▶ _SUPPLIED TEXT_:
════

Egg-layers have a gland that embeds fertilized eggs into a protective jelly. In the live-bearer, L. saxatilis, this structure has evolved into a brood pouch where embryos develop inside the mother. Live-bearing is the only taxonomic character that is diagnostic of L. saxatilis, because no other known trait differs consistently between the live-bearing and egg-laying individuals.

It’s noteworthy that the live-bearing species is virtually identical to other members of the genus except in this one respect. A Smithsonian article about Littorina says, “The taxonomy of this snail is one of the most confused of any mollusk, including 28 synonymous names and 31 varieties, resulting from its high morphological variability.”

The genes for jelly glands and brood pouches appear to have already existed within the genus Littorina. Stankowski et al. mention opportunities for gene flow, hybridization, and introgression — all of which represent the sharing of existing genetic information. The authors did not prove that anything new evolved. As with the pitcher plants, the differences could be due to epigenetic modifications within the snails’ capacity for phenotypic plasticity, and seem trivial, given that Smithsonian says the live-birthed snails are extremely tiny (half a millimeter), hardly different from hatchlings in the jelly-like mass.

════

▶ _GIVEN RECORDS_:
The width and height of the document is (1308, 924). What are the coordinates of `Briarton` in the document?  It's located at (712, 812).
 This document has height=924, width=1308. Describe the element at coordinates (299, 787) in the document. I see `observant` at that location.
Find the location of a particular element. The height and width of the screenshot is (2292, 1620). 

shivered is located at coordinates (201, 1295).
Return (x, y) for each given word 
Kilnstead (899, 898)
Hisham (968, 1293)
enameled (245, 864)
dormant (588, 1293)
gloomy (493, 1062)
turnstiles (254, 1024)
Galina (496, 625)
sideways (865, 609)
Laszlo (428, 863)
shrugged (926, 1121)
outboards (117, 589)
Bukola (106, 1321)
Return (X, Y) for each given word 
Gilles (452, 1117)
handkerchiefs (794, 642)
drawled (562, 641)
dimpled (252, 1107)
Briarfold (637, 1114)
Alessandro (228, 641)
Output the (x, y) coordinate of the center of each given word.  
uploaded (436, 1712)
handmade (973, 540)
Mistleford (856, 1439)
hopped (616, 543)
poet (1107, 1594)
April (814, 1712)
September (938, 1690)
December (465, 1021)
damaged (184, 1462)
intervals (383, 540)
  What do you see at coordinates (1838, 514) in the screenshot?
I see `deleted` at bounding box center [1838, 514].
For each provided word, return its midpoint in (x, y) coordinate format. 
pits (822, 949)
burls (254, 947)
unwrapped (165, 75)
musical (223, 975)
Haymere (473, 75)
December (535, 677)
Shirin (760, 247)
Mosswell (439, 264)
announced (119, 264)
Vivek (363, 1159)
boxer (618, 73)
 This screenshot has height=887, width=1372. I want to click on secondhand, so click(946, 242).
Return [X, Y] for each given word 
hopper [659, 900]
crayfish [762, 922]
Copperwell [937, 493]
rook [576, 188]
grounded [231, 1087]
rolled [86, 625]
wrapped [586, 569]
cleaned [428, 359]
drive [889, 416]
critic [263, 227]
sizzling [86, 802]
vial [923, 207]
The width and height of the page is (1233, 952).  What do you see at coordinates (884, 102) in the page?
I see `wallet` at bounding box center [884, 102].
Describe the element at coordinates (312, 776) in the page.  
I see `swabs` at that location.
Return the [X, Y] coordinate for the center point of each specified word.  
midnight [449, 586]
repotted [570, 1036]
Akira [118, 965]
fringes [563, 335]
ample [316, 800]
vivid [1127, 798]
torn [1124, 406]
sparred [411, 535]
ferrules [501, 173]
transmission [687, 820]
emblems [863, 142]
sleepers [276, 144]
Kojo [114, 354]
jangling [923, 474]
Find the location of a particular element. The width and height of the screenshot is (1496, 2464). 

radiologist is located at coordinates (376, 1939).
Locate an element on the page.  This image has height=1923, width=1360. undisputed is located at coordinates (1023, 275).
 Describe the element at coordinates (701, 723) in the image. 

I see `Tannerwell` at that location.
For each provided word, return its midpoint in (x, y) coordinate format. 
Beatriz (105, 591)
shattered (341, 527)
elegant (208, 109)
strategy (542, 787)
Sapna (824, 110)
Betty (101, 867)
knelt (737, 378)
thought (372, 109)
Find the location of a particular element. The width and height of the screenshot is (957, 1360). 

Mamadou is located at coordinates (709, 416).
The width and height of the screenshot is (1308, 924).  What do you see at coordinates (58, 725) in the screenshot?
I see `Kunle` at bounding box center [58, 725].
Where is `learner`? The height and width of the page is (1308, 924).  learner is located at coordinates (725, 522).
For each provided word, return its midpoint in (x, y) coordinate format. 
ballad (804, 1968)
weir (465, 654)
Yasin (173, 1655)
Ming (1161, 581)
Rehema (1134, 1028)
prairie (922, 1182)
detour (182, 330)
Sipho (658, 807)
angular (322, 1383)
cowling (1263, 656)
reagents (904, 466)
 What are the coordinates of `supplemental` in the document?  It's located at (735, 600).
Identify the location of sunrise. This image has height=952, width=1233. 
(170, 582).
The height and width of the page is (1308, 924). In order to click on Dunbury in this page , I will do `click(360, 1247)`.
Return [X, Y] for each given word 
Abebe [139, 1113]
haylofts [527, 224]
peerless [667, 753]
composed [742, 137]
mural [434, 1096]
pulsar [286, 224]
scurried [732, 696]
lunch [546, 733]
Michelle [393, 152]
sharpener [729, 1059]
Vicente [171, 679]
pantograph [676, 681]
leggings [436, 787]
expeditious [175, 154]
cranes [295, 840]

════

▶ _EXERCISE DETAILS_:
Answer these questions from the text on Littorina snails.
1. In L. saxatilis, what has the egg-layers' jelly gland evolved into?
2. How many synonymous names does the quoted Smithsonian article count for this snail?
3. According to Smithsonian, how large are the live-birthed snails?

▶ _EXERCISE OUTPUT_:
1. A brood pouch where embryos develop inside the mother.
2. 28 synonymous names.
3. Half a millimeter.